(NBC) - The death toll from a fungal meningitis outbreak linked to contaminated steroid injections has reached eight, and thousands of people who received the drug are now worried about developing the deadly disease.
13,000 people nationwide may have received contaminated steroid injections to relieve their chronic pain, and now stress levels are high.
The New England Compounding Pharmacy in Massachusetts manufactured the steroid used for pain management between May and September.
It's a critical time frame in which investigators say many patients received injections contaminated with a fungus called aspergillos.

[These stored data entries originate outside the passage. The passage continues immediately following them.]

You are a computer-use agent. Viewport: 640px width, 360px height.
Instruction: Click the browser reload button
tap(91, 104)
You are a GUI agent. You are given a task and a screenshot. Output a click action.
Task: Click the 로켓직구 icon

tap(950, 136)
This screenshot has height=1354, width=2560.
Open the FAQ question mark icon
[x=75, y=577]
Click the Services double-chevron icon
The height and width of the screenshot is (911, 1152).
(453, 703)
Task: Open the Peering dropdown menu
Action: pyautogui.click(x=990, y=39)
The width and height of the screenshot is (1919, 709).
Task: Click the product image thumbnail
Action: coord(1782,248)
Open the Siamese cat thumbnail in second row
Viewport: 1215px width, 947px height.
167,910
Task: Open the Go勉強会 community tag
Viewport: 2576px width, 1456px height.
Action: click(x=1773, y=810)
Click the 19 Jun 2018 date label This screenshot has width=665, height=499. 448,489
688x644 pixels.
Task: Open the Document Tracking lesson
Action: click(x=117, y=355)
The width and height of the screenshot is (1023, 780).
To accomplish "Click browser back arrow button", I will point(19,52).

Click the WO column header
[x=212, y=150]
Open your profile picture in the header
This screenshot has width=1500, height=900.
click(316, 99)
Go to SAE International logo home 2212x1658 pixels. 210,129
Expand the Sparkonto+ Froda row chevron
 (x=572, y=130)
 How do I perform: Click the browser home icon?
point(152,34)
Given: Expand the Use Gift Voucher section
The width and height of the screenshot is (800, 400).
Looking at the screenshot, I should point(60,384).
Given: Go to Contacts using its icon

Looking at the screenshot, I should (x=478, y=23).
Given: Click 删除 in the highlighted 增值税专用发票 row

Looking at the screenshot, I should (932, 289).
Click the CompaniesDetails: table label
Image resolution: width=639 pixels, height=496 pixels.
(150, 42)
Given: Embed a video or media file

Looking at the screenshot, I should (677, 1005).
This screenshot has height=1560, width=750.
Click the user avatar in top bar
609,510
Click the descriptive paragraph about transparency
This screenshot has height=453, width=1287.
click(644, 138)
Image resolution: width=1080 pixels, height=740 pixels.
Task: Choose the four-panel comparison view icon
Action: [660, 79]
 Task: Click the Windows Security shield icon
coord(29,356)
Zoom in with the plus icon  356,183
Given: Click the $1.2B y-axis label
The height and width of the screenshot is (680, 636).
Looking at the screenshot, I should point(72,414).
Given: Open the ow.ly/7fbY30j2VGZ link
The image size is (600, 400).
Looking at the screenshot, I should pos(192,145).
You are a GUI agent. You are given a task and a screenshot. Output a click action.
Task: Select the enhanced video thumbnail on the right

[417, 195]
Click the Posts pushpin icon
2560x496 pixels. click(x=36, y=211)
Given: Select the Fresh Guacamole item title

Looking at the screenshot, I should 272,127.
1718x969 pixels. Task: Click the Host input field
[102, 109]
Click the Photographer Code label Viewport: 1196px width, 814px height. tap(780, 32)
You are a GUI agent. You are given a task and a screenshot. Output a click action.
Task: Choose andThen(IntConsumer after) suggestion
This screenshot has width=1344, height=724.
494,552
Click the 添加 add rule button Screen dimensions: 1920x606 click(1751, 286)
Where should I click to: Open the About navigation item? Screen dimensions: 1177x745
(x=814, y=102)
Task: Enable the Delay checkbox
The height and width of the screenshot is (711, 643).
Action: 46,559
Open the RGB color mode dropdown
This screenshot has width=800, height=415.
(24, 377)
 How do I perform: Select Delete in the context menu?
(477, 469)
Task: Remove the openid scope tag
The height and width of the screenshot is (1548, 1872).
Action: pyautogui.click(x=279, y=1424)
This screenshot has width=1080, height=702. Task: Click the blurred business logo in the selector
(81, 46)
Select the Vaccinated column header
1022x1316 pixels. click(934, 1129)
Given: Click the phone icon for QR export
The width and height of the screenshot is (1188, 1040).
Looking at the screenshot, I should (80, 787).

"We are cautiously optimistic that many of the efforts to reach patients and clinicians with information about this outbreak are succeeding," says the Tennessee Department of Health's Dr. John Dreyzehner.
Aspergillos can lurk silently in the body for up to a month before showing symptoms of a rare, but non-contagious form of meningitis.
It's sickened more than a hundred and killed at least eight.
The outbreak has lead to scrutiny of federal regulation of compounding pharmacies.
They're run by licensed pharmacists and can sometimes make medicines cheaper than major drug-makers.
The Food and Drug Administration has very little regulatory oversight of compounding pharmacies.
"They've seem to have fallen into a gap, and this is the problem that's resulted," says Vanderbilt University's Dr. William Schaffner.
Signs of the fungal meningitis include fever, severe headache, stiff neck, and problems speaking and walking.